Paris cidade Luz. Cidade do Amor, do romantismo e de cultura. Da música que nos fala ao coração. Da eterna, terna, sonoridade da língua francesa.
Mas, surpresa, a cidade que nos apaixona não resulta de nenhum desejo de elevação cultural. Não é a normal sequência da Revolução de 1789, de um desejo de liberdade. Não resulta de qualquer consequência do Iluminismo. Não há nela um traço, sequer, que derive do positivismo. De positivo, os seus criadores, perseguiram, tão só, uma maior facilidade na movimentação e fogo da artilharia.

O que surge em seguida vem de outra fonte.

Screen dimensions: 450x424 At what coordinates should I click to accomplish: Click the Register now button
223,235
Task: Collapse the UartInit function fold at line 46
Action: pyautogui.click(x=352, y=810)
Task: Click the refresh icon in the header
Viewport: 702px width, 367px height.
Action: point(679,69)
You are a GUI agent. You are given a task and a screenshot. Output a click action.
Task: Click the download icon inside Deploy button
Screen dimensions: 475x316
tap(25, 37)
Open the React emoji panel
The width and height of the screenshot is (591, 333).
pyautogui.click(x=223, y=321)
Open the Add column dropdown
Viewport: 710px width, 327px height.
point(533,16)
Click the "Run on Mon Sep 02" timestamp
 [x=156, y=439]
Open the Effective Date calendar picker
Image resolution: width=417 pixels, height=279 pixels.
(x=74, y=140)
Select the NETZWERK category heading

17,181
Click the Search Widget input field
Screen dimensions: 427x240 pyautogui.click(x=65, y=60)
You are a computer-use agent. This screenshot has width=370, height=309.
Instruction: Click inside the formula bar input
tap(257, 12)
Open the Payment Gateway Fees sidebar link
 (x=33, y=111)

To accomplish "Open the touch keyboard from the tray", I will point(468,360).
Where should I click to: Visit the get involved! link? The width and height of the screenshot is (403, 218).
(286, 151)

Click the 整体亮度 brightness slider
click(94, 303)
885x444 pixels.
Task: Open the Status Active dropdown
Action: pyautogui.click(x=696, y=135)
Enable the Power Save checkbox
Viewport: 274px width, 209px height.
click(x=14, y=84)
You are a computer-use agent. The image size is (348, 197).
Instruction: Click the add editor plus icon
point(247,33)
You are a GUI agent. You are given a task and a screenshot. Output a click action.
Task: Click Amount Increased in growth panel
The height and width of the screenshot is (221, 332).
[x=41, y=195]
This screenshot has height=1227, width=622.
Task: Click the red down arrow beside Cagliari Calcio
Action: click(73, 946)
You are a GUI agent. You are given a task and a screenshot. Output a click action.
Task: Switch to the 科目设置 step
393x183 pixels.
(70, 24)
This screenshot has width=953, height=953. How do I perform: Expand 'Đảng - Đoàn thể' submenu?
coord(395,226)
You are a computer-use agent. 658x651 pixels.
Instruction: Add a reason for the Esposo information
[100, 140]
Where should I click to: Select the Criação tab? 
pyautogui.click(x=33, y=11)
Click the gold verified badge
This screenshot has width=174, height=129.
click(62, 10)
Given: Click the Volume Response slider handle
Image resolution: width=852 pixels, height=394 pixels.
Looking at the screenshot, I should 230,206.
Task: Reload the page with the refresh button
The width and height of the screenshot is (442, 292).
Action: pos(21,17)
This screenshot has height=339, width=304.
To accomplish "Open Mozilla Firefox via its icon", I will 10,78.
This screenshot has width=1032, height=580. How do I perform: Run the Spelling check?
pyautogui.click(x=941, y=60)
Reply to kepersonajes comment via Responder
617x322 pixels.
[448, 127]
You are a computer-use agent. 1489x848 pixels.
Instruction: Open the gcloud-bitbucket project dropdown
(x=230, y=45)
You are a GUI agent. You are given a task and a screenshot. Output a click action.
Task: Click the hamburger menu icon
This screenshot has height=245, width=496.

Não há, provavelmente, maior contradição entre a beleza de uma realidade e a ideia que lhe deu origem. Paris, cidade única, imensa, fantástica, nasceu de um desejo de repressão. Após a revolução de 48, Napoleão III tem todo o interesse na realização de grandes obras, na destruição do tecido compacto e estreito de origem medieval e na eficácia do movimento das tropas, que pôde comprovar logo em 1851, reprimindo a tiro, através dos longos bouevards, o então Golpe de Estado.
Haussmann, o ideólogo da renovação urbana, prefeito de Paris, abre 95 km de novas ruas no centro da cidade, por sobre a malha urbana existente, e outros 70 na periferia. Uma cidade que possuía já 384 km na zona central e 355 nos subúrbios, permite perceber a violência da operação. E os prazos são em si mesmos reveladores. Em dezassete anos, a duração do mandato do Barão Georges- Eugéne Haussmann, surgem os princípios orientadores e grande parte da cidade que hoje causa um fascínio universal com a sua atmosfera verdadeiramente mágica. Paris de mil encantos, dos cafés e das livrarias. Dos museus e parques. Das praças e das ruas. Das coberturas e das mansardas. Das chaminés e das paredes corta-fogo. Das esplanadas e da vida urbana. De um magnífico tecido urbano, desenhado com mestria. Vivido com paixão.
Parte-se com o desejo de regresso. Em breve!